The lines to copy from the data below are those that hold the string "using".

— Saved data entries —
───

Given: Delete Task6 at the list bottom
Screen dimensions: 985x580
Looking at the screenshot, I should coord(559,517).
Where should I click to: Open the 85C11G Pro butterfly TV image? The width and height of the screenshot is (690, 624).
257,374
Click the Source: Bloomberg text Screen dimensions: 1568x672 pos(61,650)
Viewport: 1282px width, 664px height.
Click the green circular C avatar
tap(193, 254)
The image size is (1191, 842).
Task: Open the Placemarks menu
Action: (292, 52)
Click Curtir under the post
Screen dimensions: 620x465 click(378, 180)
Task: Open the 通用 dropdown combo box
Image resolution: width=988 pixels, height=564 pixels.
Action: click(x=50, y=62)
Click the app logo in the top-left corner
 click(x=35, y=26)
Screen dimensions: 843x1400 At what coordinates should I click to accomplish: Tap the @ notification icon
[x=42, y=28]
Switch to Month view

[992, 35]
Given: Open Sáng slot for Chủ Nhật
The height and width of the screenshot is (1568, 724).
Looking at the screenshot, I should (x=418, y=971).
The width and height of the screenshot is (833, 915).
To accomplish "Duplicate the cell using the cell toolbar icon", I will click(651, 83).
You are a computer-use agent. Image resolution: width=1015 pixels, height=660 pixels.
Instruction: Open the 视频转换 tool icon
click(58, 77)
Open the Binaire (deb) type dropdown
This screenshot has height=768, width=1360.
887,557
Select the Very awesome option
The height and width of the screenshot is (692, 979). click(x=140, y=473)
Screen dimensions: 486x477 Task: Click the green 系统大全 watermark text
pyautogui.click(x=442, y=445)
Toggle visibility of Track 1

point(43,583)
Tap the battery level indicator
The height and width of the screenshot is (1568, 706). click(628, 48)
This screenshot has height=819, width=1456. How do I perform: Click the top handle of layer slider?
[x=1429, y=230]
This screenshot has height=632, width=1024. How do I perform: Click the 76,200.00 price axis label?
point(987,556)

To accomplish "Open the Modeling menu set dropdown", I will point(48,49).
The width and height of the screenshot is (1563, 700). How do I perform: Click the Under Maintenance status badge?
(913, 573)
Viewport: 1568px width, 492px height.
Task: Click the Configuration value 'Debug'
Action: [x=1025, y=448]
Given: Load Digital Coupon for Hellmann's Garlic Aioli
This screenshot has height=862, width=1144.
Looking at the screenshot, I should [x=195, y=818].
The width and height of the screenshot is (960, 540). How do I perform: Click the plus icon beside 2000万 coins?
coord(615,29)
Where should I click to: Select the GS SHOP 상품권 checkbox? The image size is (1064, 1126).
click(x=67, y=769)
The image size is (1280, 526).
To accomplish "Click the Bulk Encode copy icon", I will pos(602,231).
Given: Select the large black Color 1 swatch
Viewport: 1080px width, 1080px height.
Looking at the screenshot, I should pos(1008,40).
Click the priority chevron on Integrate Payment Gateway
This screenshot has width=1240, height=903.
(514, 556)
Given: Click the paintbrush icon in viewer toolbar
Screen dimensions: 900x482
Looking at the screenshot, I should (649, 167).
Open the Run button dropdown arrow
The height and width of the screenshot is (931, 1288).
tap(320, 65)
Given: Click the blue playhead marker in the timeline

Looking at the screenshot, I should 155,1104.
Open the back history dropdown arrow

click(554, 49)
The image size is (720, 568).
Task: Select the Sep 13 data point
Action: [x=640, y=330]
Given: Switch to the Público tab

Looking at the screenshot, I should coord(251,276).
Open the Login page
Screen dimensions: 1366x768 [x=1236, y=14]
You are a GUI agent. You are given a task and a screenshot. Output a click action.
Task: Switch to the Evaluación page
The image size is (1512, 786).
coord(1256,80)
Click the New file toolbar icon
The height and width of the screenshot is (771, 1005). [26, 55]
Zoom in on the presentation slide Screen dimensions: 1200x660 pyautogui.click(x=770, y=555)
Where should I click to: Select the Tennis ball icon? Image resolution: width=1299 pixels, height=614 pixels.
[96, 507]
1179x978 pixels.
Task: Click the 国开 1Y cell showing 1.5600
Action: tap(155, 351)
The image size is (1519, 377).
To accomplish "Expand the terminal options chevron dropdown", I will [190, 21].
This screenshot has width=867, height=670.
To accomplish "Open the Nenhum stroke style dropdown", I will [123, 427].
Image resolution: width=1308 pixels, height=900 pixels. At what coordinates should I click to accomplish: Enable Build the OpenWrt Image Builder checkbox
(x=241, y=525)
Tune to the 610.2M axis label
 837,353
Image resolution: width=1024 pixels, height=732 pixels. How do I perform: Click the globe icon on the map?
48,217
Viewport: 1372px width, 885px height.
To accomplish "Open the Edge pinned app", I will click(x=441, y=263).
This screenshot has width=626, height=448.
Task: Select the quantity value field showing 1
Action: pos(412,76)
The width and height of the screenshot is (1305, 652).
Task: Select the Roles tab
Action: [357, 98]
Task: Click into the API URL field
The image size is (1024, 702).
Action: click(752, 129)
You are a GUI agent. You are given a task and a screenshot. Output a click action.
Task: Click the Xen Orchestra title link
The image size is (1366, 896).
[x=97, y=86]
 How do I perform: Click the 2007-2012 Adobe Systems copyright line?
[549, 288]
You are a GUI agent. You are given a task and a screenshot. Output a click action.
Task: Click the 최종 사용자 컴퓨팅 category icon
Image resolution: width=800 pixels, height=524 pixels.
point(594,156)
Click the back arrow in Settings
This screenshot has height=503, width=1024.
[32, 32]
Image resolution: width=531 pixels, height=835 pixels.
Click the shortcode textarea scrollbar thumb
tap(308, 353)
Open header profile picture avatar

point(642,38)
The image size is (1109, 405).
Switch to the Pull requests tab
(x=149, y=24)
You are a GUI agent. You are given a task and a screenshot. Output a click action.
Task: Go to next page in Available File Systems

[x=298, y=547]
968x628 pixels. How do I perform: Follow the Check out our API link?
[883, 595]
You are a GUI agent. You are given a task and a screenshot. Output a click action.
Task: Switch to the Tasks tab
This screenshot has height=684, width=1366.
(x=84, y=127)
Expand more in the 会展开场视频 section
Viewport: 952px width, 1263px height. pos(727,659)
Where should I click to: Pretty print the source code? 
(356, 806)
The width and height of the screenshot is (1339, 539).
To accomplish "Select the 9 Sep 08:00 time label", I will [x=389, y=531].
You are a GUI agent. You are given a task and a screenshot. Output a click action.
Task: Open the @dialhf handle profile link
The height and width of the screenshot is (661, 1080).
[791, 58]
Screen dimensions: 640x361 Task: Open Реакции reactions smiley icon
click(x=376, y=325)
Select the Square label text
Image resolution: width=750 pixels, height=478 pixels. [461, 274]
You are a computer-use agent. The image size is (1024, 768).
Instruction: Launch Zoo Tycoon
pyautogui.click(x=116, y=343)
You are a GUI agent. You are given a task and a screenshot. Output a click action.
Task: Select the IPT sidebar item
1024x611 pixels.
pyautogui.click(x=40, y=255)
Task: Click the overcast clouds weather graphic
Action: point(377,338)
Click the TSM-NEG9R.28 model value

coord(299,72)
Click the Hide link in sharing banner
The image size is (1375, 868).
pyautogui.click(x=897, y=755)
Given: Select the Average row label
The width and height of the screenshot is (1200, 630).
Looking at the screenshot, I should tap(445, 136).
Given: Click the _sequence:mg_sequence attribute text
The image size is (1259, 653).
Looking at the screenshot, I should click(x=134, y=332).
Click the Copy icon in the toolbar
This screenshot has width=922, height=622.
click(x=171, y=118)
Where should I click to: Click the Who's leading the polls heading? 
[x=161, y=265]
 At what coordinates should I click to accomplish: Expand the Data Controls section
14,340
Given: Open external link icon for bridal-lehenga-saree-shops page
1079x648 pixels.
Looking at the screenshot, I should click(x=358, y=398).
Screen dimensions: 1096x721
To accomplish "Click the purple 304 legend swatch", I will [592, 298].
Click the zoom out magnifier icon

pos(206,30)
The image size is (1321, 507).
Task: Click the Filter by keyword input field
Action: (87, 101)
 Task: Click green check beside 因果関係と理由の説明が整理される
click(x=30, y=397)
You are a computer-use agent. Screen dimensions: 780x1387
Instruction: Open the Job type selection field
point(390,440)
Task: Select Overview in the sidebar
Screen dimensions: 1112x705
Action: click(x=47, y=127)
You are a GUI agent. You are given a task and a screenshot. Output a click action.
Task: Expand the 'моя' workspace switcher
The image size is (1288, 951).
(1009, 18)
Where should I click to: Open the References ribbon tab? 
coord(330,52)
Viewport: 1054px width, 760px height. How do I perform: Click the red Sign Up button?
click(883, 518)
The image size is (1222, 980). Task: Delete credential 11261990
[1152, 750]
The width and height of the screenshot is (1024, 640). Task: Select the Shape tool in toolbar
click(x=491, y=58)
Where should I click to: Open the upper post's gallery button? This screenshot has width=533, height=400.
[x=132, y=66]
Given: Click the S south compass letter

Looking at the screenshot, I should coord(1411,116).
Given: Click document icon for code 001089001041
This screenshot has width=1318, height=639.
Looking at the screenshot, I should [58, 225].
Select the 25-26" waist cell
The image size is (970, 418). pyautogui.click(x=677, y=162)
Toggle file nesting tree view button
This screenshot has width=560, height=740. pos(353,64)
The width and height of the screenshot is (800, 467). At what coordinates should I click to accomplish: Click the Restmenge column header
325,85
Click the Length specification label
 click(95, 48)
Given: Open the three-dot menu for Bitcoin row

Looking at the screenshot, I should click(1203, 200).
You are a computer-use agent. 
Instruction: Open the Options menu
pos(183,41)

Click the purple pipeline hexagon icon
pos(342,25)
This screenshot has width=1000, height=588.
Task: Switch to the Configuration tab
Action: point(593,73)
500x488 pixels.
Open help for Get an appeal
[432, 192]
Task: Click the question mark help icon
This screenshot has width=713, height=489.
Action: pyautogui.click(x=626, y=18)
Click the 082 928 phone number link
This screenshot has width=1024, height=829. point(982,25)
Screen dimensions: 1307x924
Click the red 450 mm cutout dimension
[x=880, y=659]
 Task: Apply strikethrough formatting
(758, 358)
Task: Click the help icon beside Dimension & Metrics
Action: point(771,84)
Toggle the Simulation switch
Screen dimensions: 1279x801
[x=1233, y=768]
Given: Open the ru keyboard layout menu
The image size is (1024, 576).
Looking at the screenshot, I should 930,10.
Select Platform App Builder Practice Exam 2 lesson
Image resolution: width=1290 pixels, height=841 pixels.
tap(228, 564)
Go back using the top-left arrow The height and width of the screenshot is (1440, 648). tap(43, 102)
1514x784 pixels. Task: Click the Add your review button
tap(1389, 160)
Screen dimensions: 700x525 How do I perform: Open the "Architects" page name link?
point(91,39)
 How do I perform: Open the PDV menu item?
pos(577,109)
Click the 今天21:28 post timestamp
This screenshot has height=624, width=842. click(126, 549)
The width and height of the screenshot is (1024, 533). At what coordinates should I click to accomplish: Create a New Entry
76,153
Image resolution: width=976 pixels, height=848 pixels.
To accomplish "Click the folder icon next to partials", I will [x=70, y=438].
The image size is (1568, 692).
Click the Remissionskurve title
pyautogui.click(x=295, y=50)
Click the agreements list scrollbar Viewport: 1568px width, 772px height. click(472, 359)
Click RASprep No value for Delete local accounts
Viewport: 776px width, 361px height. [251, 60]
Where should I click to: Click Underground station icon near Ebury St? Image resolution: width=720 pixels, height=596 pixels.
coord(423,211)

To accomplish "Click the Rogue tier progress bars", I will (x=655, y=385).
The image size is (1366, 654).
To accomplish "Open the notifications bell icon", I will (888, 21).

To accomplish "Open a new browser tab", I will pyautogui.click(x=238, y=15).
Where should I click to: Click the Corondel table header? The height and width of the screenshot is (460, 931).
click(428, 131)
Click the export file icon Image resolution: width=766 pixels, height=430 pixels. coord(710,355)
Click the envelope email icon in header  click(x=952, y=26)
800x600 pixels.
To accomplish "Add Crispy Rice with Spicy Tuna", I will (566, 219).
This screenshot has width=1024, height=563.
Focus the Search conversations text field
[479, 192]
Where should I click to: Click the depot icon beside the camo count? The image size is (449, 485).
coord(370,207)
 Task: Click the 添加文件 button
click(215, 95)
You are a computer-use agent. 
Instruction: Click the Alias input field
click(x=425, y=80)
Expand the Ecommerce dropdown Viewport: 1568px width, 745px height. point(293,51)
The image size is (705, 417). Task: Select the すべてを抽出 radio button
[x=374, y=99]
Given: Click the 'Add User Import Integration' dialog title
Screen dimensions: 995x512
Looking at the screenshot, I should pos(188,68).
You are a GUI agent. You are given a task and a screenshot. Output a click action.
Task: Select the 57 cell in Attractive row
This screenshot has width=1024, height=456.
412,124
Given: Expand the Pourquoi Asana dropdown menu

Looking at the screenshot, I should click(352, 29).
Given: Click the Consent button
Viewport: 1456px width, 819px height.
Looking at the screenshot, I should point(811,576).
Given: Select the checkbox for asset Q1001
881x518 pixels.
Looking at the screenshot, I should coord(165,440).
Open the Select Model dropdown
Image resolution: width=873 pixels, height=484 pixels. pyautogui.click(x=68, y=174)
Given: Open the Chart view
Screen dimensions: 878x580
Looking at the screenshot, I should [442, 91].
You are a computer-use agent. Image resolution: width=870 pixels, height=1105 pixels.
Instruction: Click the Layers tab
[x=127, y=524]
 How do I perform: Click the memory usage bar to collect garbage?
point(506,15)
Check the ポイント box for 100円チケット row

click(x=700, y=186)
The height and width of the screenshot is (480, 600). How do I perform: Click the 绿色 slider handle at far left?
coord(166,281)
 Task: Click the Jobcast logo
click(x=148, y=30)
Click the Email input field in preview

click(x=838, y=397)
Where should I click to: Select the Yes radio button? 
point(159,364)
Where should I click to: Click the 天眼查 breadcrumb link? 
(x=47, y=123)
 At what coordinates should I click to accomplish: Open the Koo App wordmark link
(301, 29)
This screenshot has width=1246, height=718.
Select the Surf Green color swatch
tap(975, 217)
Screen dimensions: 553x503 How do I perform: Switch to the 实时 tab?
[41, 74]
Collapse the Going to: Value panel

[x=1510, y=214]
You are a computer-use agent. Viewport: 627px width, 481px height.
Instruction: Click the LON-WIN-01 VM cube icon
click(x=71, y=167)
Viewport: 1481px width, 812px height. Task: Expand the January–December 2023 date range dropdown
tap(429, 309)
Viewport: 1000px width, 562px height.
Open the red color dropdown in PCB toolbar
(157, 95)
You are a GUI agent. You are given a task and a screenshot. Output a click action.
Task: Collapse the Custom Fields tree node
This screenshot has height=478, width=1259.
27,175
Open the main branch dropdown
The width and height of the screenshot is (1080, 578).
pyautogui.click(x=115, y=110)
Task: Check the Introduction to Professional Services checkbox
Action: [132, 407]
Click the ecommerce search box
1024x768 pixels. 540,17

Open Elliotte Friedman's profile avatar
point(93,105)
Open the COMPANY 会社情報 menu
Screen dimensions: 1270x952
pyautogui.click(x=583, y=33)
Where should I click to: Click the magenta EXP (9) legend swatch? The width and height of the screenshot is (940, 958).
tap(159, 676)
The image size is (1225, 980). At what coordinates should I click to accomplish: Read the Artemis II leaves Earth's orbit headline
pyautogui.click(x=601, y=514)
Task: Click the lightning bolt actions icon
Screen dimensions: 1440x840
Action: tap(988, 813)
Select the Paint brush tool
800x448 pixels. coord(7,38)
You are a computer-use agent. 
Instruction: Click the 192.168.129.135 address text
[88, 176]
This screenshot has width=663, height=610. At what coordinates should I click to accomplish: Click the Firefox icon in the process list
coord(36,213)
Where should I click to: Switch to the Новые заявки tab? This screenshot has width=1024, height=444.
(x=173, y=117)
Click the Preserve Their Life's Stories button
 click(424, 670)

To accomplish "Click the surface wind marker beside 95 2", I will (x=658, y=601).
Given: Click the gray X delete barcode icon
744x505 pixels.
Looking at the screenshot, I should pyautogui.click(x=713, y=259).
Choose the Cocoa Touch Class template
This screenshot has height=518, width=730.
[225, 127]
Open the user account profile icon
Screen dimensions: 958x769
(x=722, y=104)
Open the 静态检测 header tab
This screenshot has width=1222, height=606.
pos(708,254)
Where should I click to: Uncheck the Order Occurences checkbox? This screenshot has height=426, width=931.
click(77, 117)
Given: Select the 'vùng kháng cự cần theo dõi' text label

───

— TASK RESULT —
To accomplish "Duplicate the cell using the cell toolbar icon", I will click(651, 83).
Go back using the top-left arrow The height and width of the screenshot is (1440, 648). tap(43, 102)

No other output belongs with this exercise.